### WHAT NEEDS TO BE DONE:
Return the entries from the line that contains "Tap the woman's hair bun in panel E" through the line that contains "coord(428,802)", copying each line exactly. Leave out the pictures.

— START AVAILABLE DATA —

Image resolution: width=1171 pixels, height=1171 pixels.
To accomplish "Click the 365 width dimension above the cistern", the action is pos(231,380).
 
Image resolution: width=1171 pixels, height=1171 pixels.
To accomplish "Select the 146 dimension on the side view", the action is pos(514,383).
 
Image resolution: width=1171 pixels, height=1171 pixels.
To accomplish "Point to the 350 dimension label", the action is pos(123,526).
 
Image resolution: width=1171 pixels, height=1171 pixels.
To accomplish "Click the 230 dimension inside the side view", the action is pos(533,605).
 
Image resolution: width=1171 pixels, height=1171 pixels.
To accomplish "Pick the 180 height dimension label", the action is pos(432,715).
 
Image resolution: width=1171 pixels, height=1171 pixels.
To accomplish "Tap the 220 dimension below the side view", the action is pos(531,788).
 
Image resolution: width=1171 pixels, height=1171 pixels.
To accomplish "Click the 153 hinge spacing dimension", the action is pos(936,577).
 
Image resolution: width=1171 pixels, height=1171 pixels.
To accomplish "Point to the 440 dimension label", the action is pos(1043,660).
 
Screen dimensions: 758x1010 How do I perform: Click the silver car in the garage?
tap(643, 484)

— END AVAILABLE DATA —
— START AVAILABLE DATA —

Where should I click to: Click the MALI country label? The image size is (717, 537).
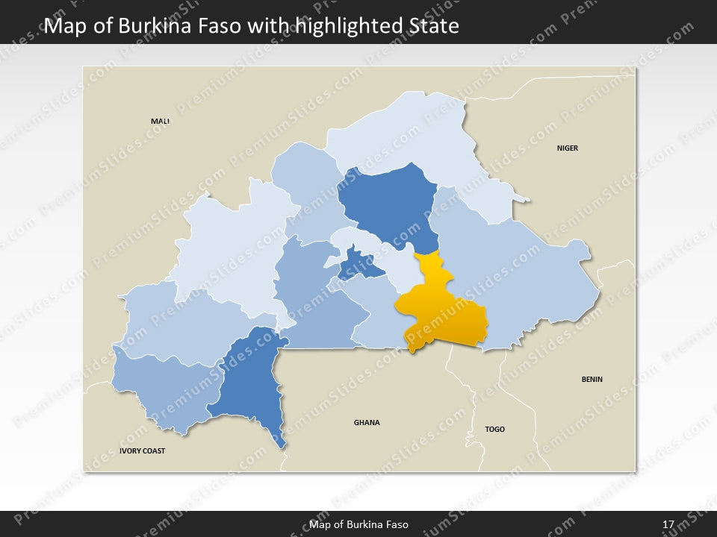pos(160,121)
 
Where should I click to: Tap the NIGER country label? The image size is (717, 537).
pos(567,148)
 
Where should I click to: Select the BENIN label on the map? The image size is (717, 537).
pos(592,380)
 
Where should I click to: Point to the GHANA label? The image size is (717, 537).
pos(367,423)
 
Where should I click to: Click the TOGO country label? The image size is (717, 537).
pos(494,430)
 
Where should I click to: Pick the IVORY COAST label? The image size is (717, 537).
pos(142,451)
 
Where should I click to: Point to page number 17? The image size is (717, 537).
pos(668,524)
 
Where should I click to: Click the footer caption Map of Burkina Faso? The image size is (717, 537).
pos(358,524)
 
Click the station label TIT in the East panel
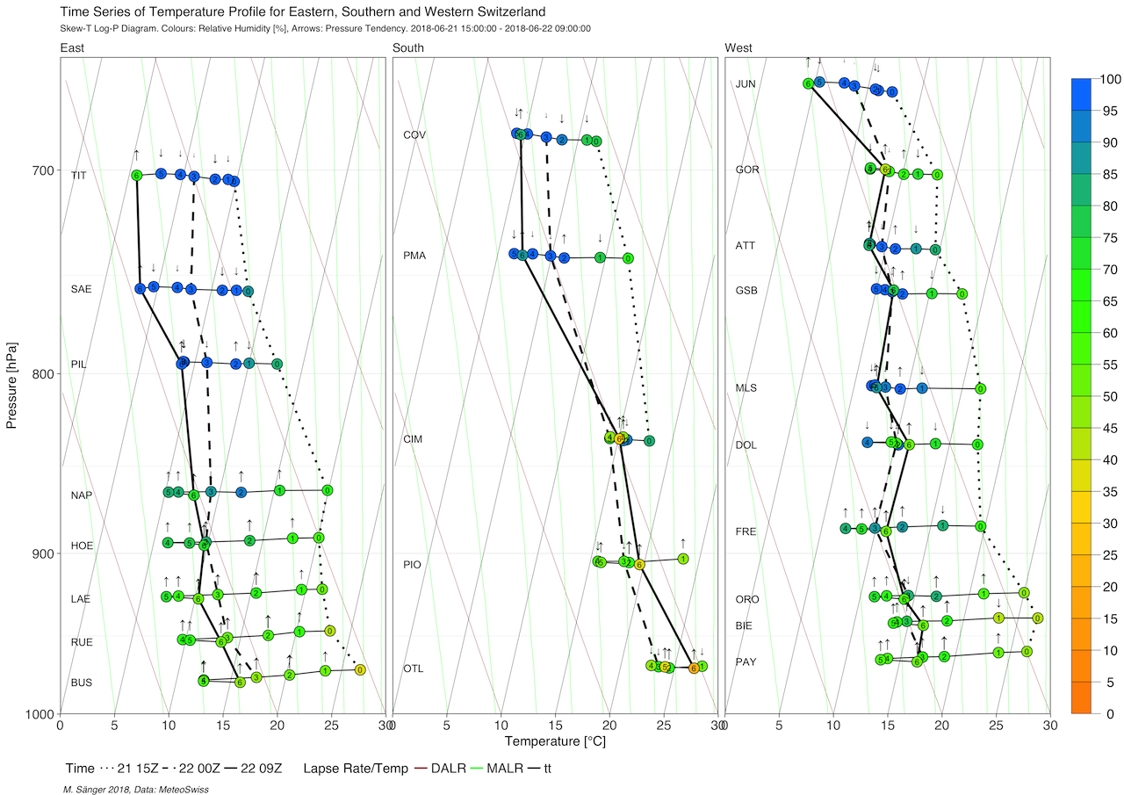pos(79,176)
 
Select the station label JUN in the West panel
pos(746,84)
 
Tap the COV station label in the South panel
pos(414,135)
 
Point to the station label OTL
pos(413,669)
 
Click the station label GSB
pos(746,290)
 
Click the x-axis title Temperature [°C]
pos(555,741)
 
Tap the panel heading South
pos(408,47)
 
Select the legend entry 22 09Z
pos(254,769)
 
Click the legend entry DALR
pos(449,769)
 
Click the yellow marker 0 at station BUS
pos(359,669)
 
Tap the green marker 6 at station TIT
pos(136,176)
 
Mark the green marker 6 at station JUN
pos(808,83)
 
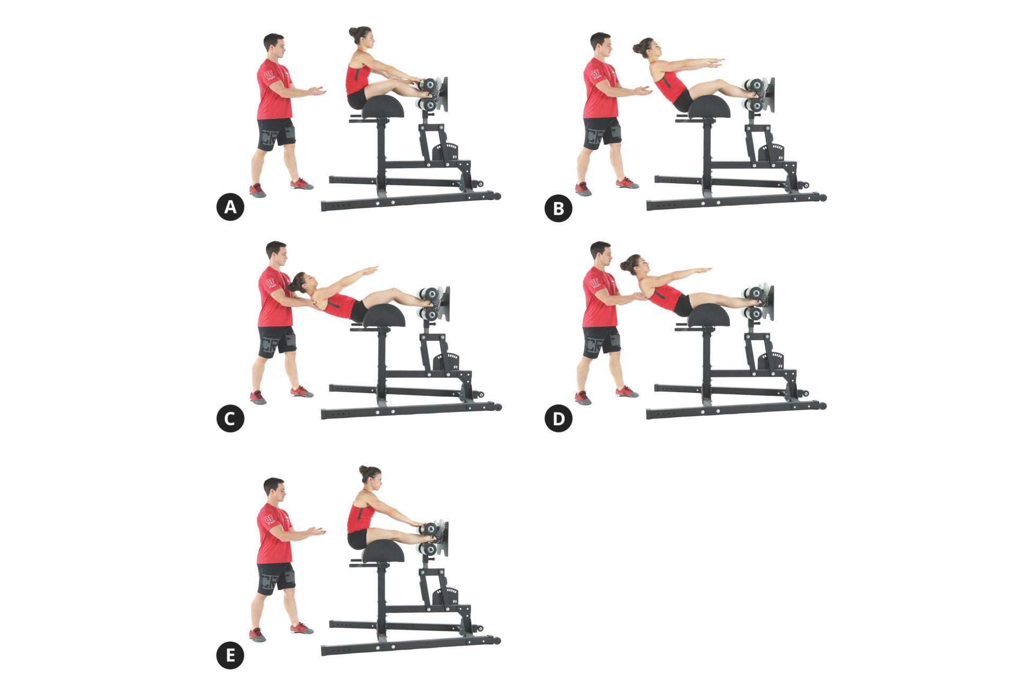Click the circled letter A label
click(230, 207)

— END AVAILABLE DATA —
— START AVAILABLE DATA —

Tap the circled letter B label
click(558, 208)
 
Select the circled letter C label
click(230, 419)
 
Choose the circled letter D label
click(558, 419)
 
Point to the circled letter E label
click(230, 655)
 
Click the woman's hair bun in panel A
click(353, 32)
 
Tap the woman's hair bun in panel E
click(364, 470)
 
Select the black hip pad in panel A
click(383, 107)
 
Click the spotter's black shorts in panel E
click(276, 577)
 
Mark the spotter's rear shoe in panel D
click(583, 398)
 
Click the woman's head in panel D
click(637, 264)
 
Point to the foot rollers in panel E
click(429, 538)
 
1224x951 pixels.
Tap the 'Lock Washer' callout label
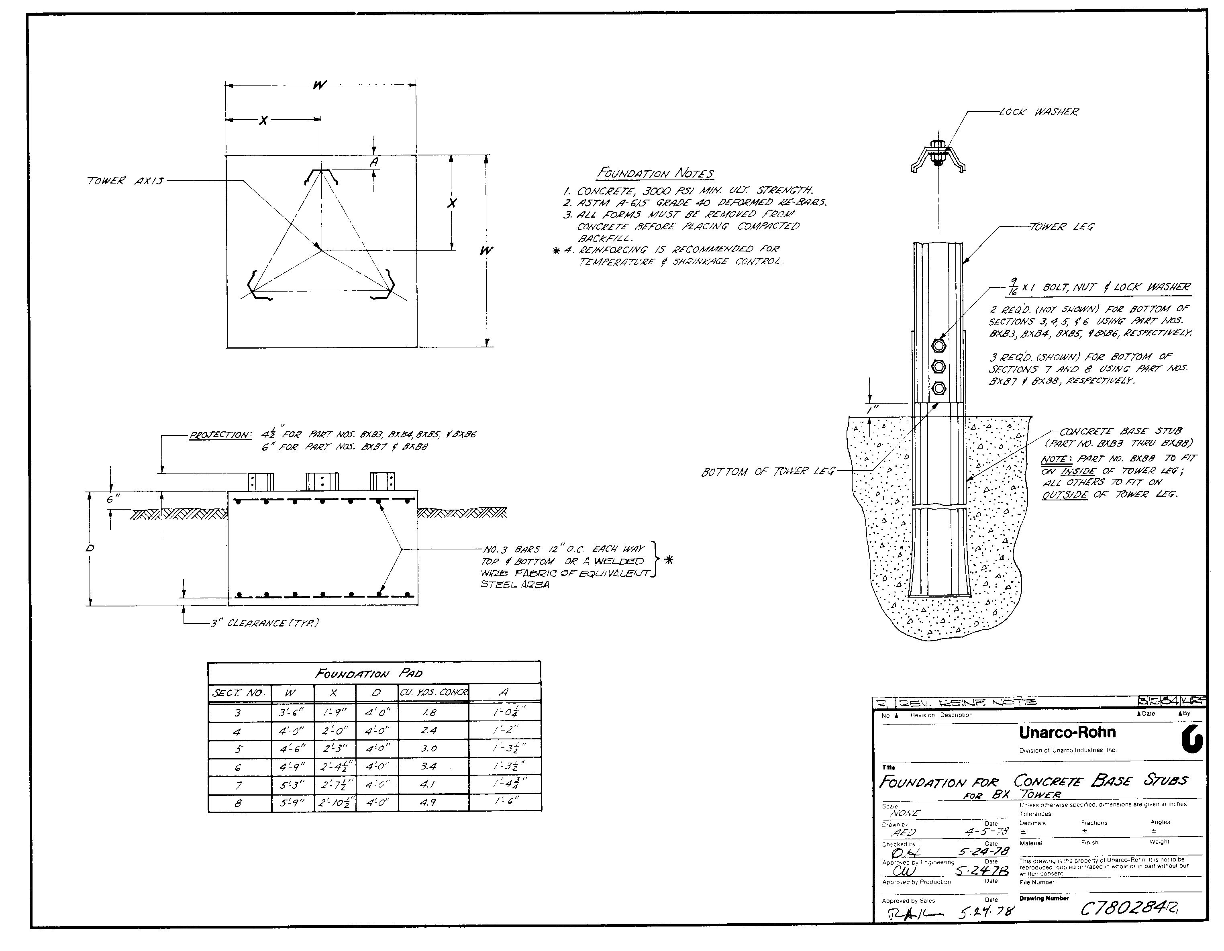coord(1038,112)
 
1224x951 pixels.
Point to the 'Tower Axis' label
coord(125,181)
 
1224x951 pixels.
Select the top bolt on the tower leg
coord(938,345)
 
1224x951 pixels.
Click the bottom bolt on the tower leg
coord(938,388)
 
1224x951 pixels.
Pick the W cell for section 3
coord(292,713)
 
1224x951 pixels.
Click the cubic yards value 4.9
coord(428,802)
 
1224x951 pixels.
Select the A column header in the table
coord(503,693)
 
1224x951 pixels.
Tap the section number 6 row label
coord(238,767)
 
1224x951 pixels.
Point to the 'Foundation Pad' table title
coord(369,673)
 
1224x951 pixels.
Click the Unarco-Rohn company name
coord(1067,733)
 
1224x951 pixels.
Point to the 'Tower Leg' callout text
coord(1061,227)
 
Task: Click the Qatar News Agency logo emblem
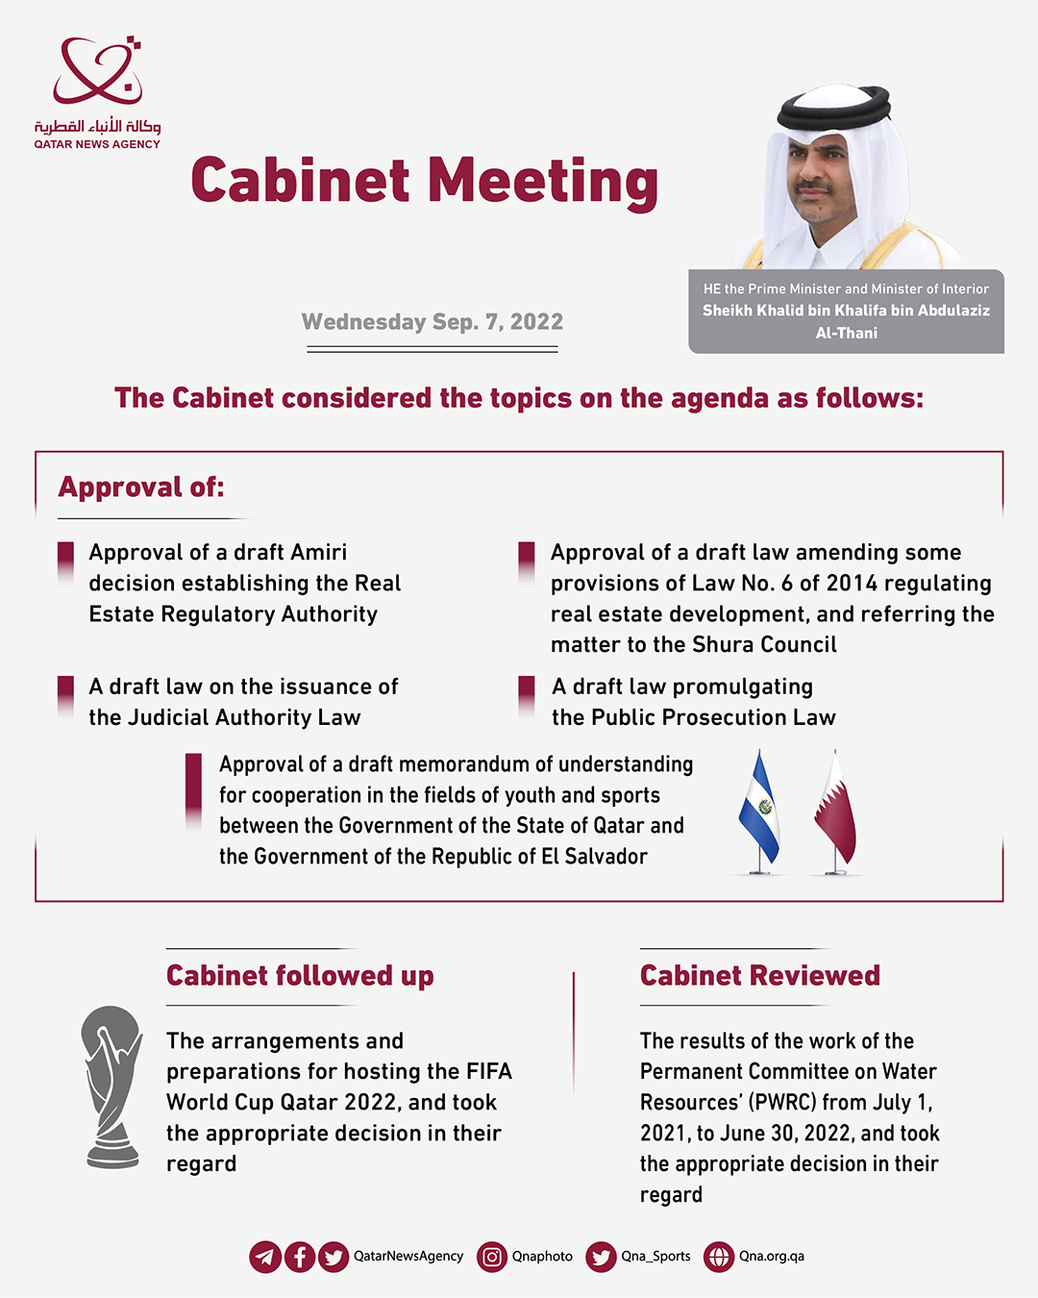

— END AVAILABLE DATA —

### ANSWER:
Tap the woman's hair bun in panel E
click(364, 470)
 
Select the black hip pad in panel A
click(383, 107)
 
Click the spotter's black shorts in panel E
click(276, 577)
 
Mark the spotter's rear shoe in panel D
click(583, 398)
 
Click the woman's head in panel D
click(637, 264)
 
Point to the foot rollers in panel E
click(429, 538)
 
1224x951 pixels.
Tap the 'Lock Washer' callout label
coord(1038,112)
 
1224x951 pixels.
Point to the 'Tower Axis' label
coord(125,181)
 
1224x951 pixels.
Select the top bolt on the tower leg
coord(938,345)
 
1224x951 pixels.
Click the bottom bolt on the tower leg
coord(938,388)
 
1224x951 pixels.
Pick the W cell for section 3
coord(292,713)
 
1224x951 pixels.
Click the cubic yards value 4.9
coord(428,802)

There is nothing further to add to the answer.